Justice of the Supreme Court of Azerbaijan
- Incumbent
- Assumed office 2020

Personal details
- Born: 1979 (age 46–47)
- Education: Baku State University

= Kamala Abiyeva =

Azerbaijani judge (born 1979)

Kamala Abiyeva (Kəmalə Abiyeva; born 1979) is an Azerbaijani judge. She has been serving as justice of the Supreme Court of Azerbaijan and chairwoman of its commercial chamber since 2020.

==Early life and education==
Abiyeva got a degree in law from the Baku State University in 2000, where got a master's degree in civil and commercial law in 2002 and was PhD candidate in civil law between 2007 and 2011.

==Career==
She began working in 2000 as a court clerk at the Economic Court, and between 2006 and 2011 she worked at the Supreme Court of Azerbaijan as an adviser, clerk and deputy judge. In 2011, she became a judge at the No. 2 Administrative and Economic Court in Baku, and in 2013 she began serving as a judge at the capital’s Court of Appeal, serving as vice-president between 2018 and 2020. In 2016 Abiyeva was one of the candidates for the post of judge of the European Court of Human Rights with respect to Azerbaijan.
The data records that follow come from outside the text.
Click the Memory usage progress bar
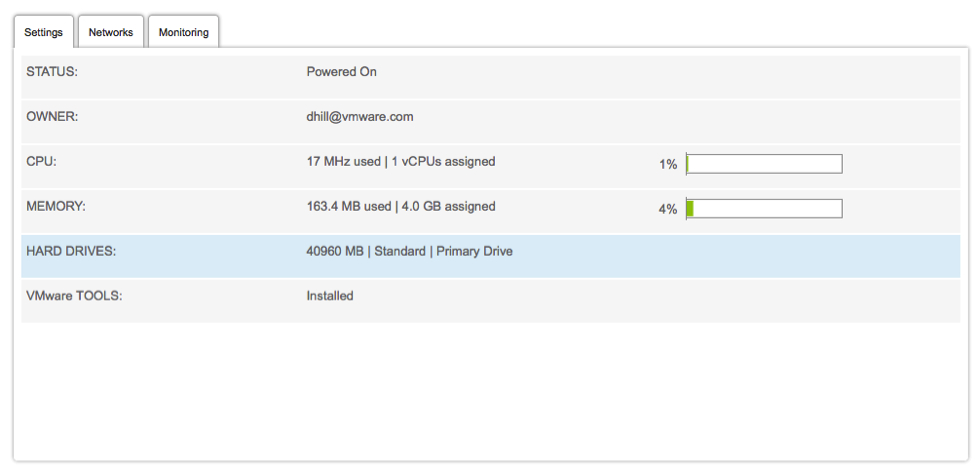978x472 pixels. tap(764, 209)
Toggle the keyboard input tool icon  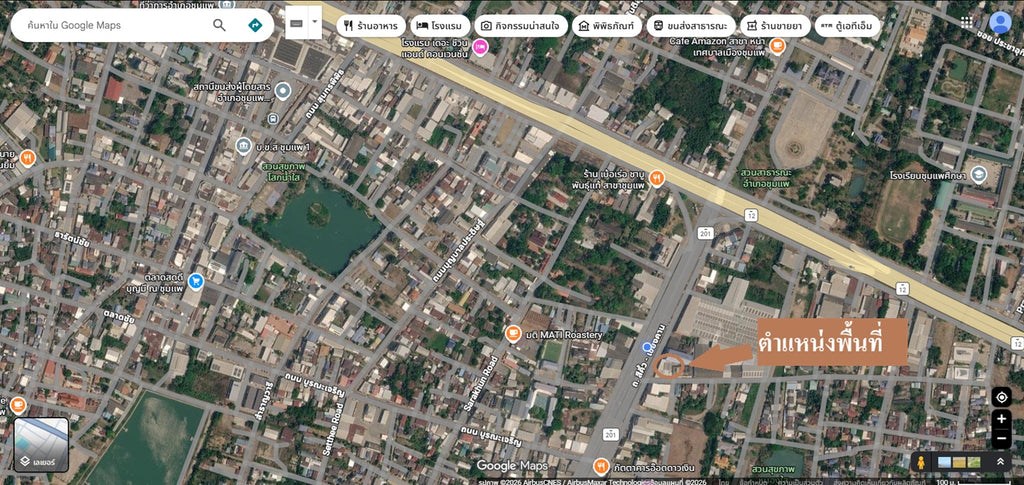(296, 23)
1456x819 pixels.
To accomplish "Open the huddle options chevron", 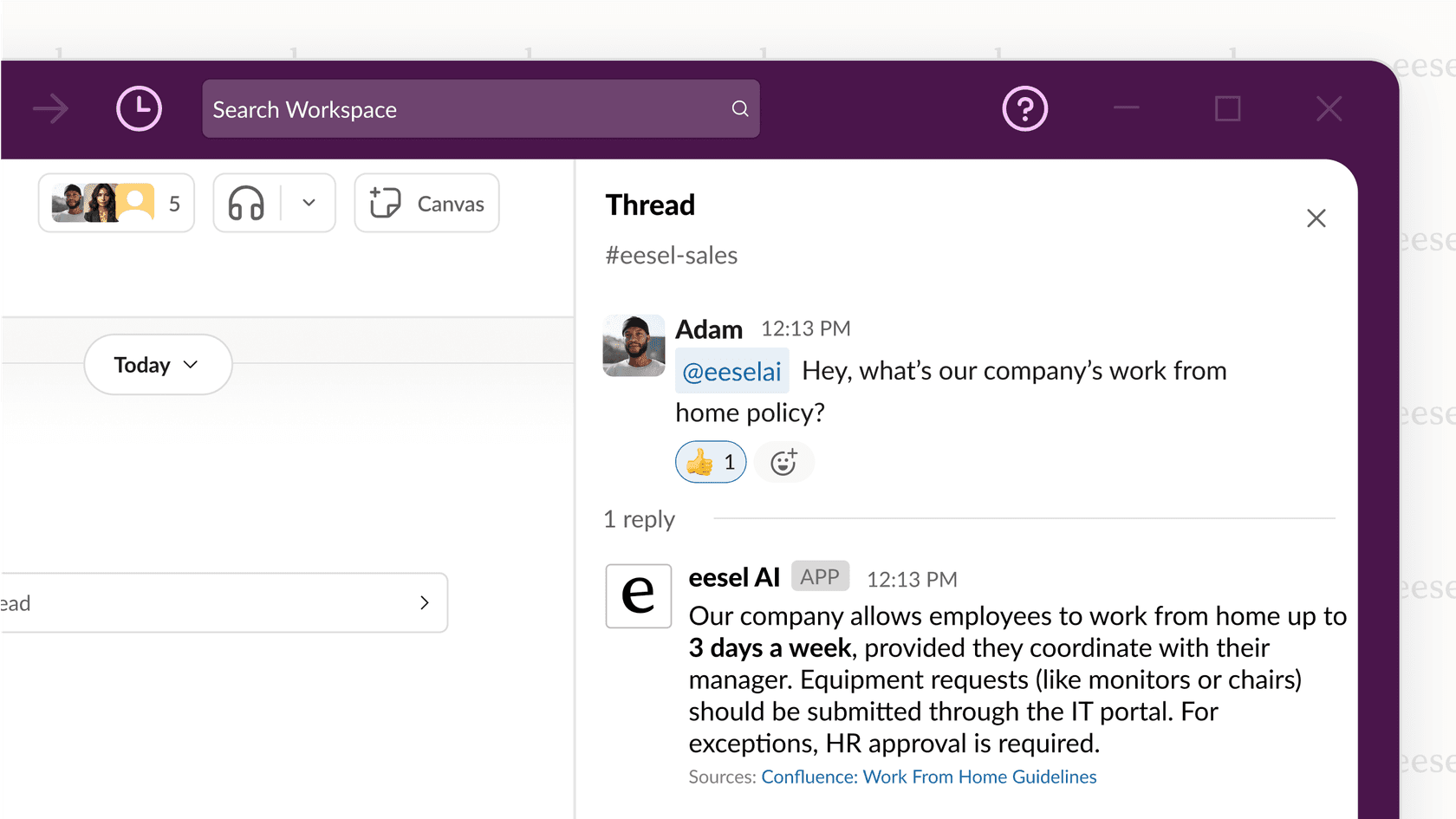I will (308, 203).

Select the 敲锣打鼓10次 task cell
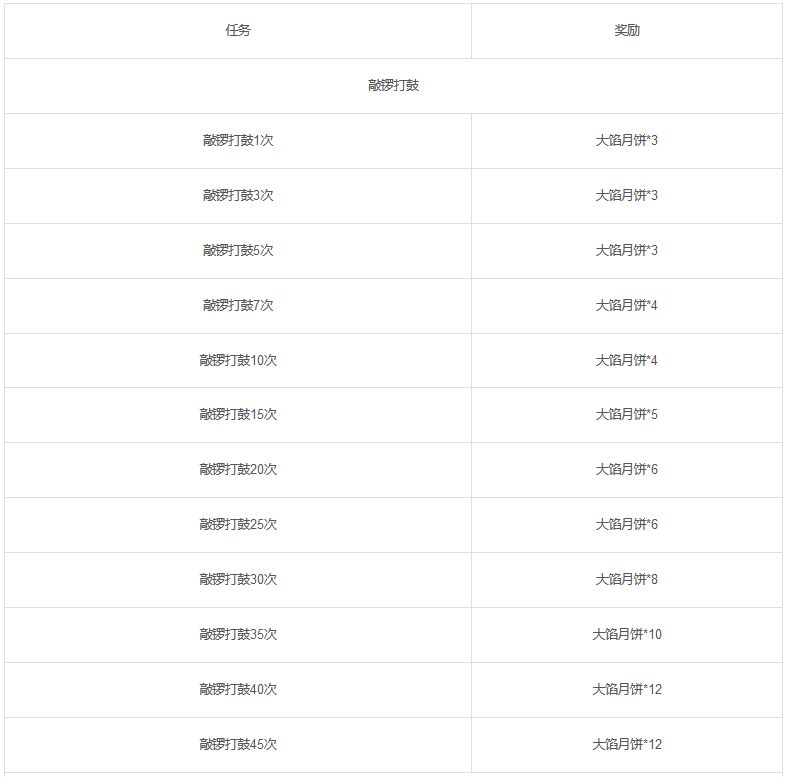point(238,360)
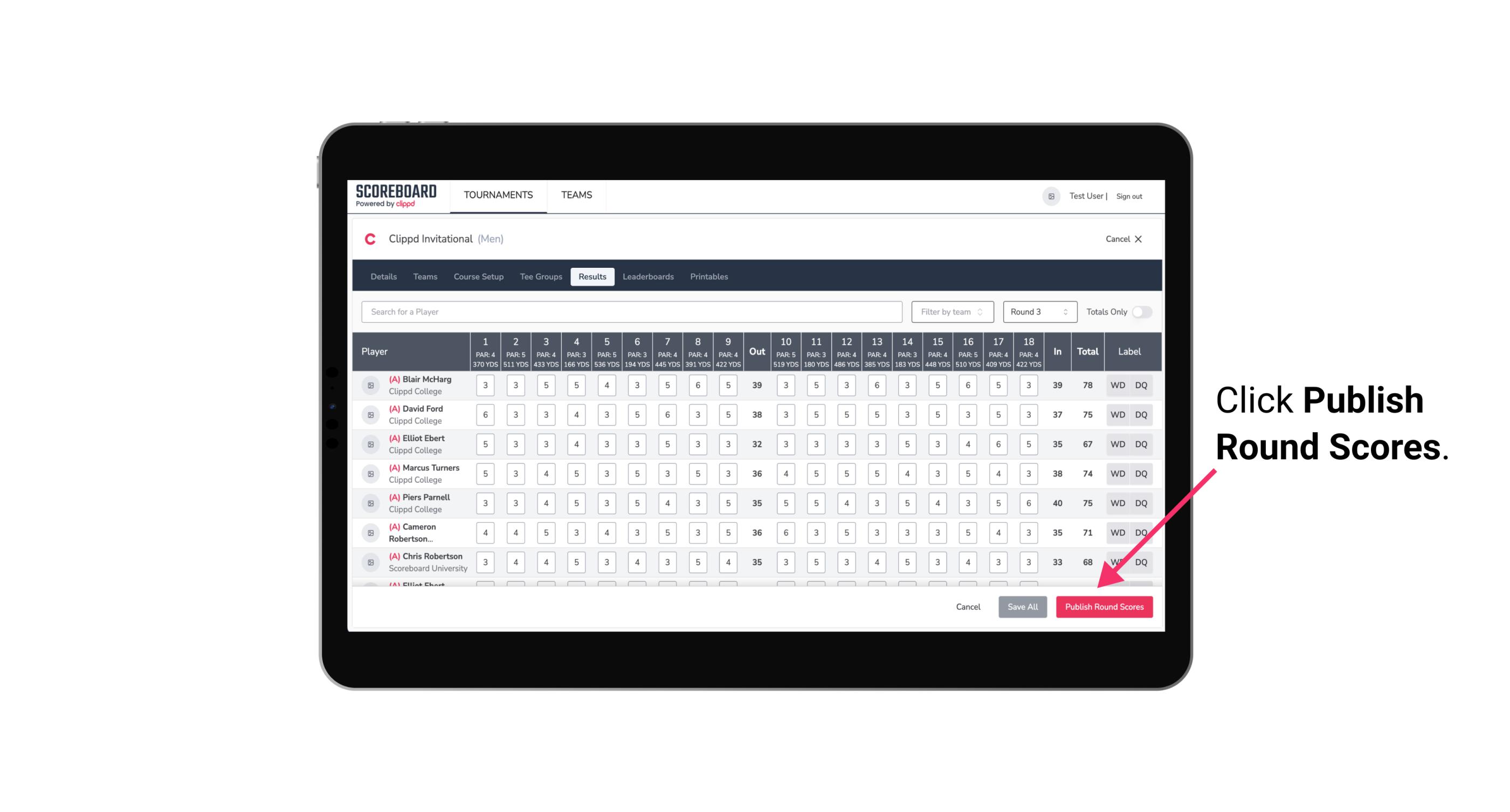Click the WD icon for Cameron Robertson

pyautogui.click(x=1117, y=532)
Abiyeva became justice of the Supreme Court in May 2020, becoming chairwoman of its commercial chamber, after her nomination was approved by the National Assembly. In February 2026, she argued that AI can be useful for technical and support tasks, but that it should not replace judges in decision-making on matters with significant legal implications, due to the risks of algorithmic bias and the potential impact on the right to a fair trial.